Cris Cox used to be the NRA’s former political director and chief lobbyist.


New gun group launches to fill NRA vacuum

Anew gun rights group is launching a six-figure ad buy in Michigan, Pennsylvania and Wisconsin, focusing on the millions of Americans who became gun owners during and after the COVID pandemic.

Why it matters: The NRA — the longtime premier gun-rights group in the U.S. — cut its political spending from $54 million in 2016 to $29 million in 2020, according to OpenSecrets data. It has reserved $1.3 million in ad spending in 2024, according to AdImpact.

  • The Secure Our Freedom Alliance, a 501(c)4 organization, isn’t looking to compete with existing firearm groups, but wants to fill what it sees as an urgent need to address gun owners this election cycle.
  • By some estimates, post-pandemic, there are some 22 million new gun owners.

The big picture: The goal is to convince new gun owners, especially women and minorities, that their rights are under attack by the Biden administration and progressive politicians.

  • “Our purpose is to win the hearts and minds of the American public to protect the right to self-defense,” said Chris Cox, a senior adviser to the new group and the NRA’s former political director and chief lobbyist.
  • “Every American family has a right to protect themselves and their homes from violent criminals, and the right to choose the method of self-defense they deem best,” he said.
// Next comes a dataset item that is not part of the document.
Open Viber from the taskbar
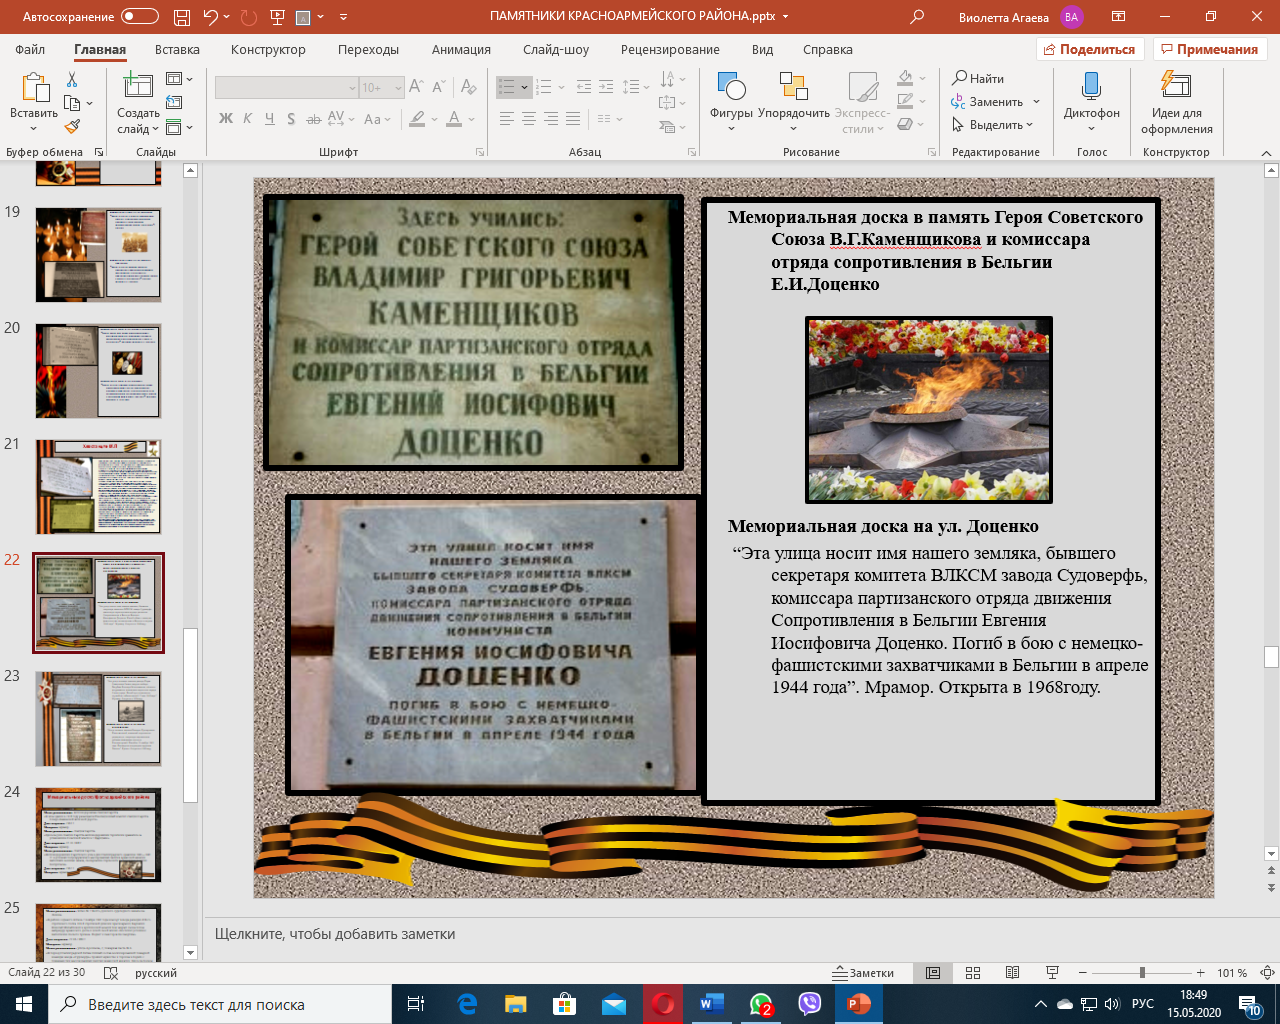 [x=809, y=1004]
Zoom in: The NRA, founded after the Civil Wardeclared bankruptcy in 2021 and tried to reincorporate in Texas.

  • But its influence and its revenue has dwindled.
  • Along with robust advertising and lobbying campaigns, the NRA’s president, Wayne LaPierre, was also spending lavishly on clothing and travel, inviting a lawsuit from New York Attorney General Letitia James (D) for improperly using charitable contributions.
  • LaPierre resigned from the organization in January of this year. In February, he was found liable for misspending $5.4 million of the group’s money by a New York jury.

What they are saying: “Between now and November, NRA will be strategically targeting key states to reelect President Trump and stop Kamala Harris from taking her radical gun confiscation agenda to the Oval Office,” said Doug Hamlin, NRA executive vice president and CEO, in a statement to Axios.

  • “We will be engaging with our millions of members and gun owners to elect pro-freedom candidates up and down the ballot,” he said.

Driving the news: The ads by the new group are directed at younger voters, as well as women and minority gun owners, with an emphasis on self-defense.

  • “Our neighborhood, it’s not so good,” says the mother in one 30-second commercial, as she’s tucking her daughter into bed.
  • “She is my responsibility and I will protect her,” she says, locking away a handgun on her nightstand.

Another ad shows a young woman at the shooting range with her father. She then holsters her pistol and heads out on a run by herself.

  • “As a woman, I made the decision to always be ready.” she says. “To carry a gun is my freedom and my right.”

The bottom line: “We are going to make the case to the American public that he [Biden] is wrong, anti-gun liberals are wrong, and that the right to self-defense is fundamental to every law-abiding American,” Cox said.